In our samza app, we need to read data from MySQL (reference table) with a
stream. So the requirements are
* Read data into each Samza task before processing any message.
* The Samza task should be able to listen to updates happening in MySQL.
I did some research after scanning through some relevant conversations and
JIRAs on the community but did not find a solution yet. Neither I find a
recommended way to do this.
If my data streams comes from a topic called *topicD*, options in my mind
are:
- Use Kafka
1. Use one of CDC based solution to replicate data in MySQL to a
topic Kafka. https://github.com/wushujames/mysql-cdc-projects/wiki.
Say the topic is called *topicR*.
2. In my Samza app, read reference table from *topicR *and persisted
in a cache in each Samza task's local storage.
- If the data in *topicR *is NOT partitioned in the same way as
*topicD*, can we configure each individual Samza task to read data
from all partitions from a topic?
- If the answer to the above question is no, do I need to
create *topicR
*with the same number of partitions as *topicD*, and replicate
data to all partitions?
- On start, how to make Samza task to block processing the first
message from *topicD* before reading all data from *topicR*.
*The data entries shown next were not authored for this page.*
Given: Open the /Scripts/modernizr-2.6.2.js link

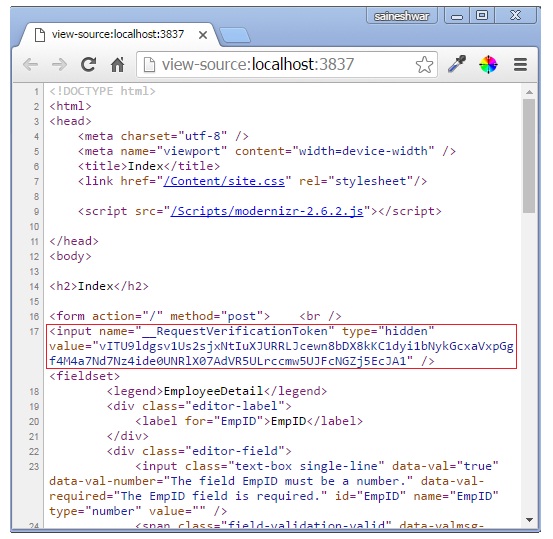Looking at the screenshot, I should (267, 211).
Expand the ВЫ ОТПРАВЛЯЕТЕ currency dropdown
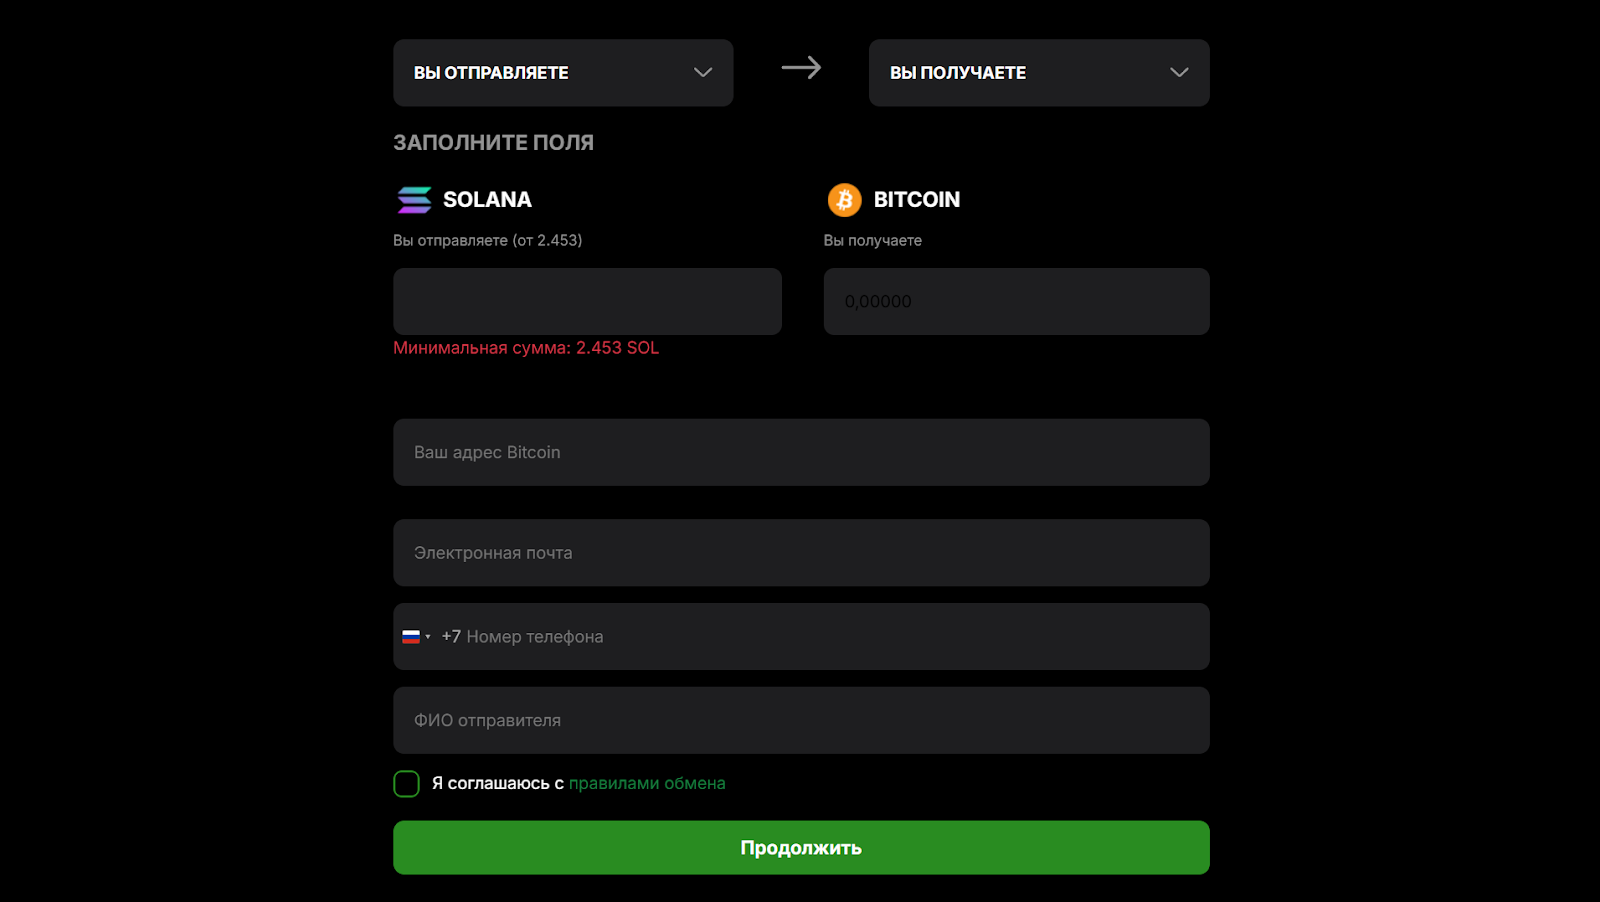 563,73

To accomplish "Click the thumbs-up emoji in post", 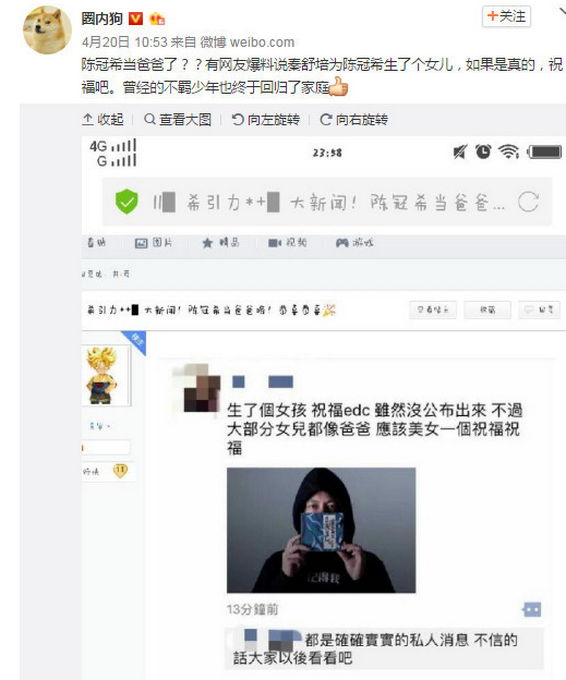I will (x=339, y=87).
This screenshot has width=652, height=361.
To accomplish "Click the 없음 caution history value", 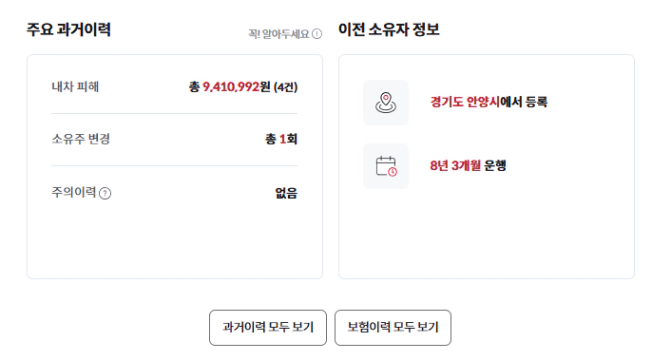I will tap(286, 193).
3. Any new updates/deletes to *topicR *will be consumed to update the
local cache of each Samza task.
4. On failure or restarts, each Samza task will read from the
beginning from *topicR*.
- Not Use Kafka
- Each Samza task reads a Snapshot of database and builds its local
cache, and it then needs to read periodically to update its
local cache. I
have read about a few blogs, and this doesn't sound a solid way
in the long
term.
Any thoughts?
Chen
-
--
Chen Song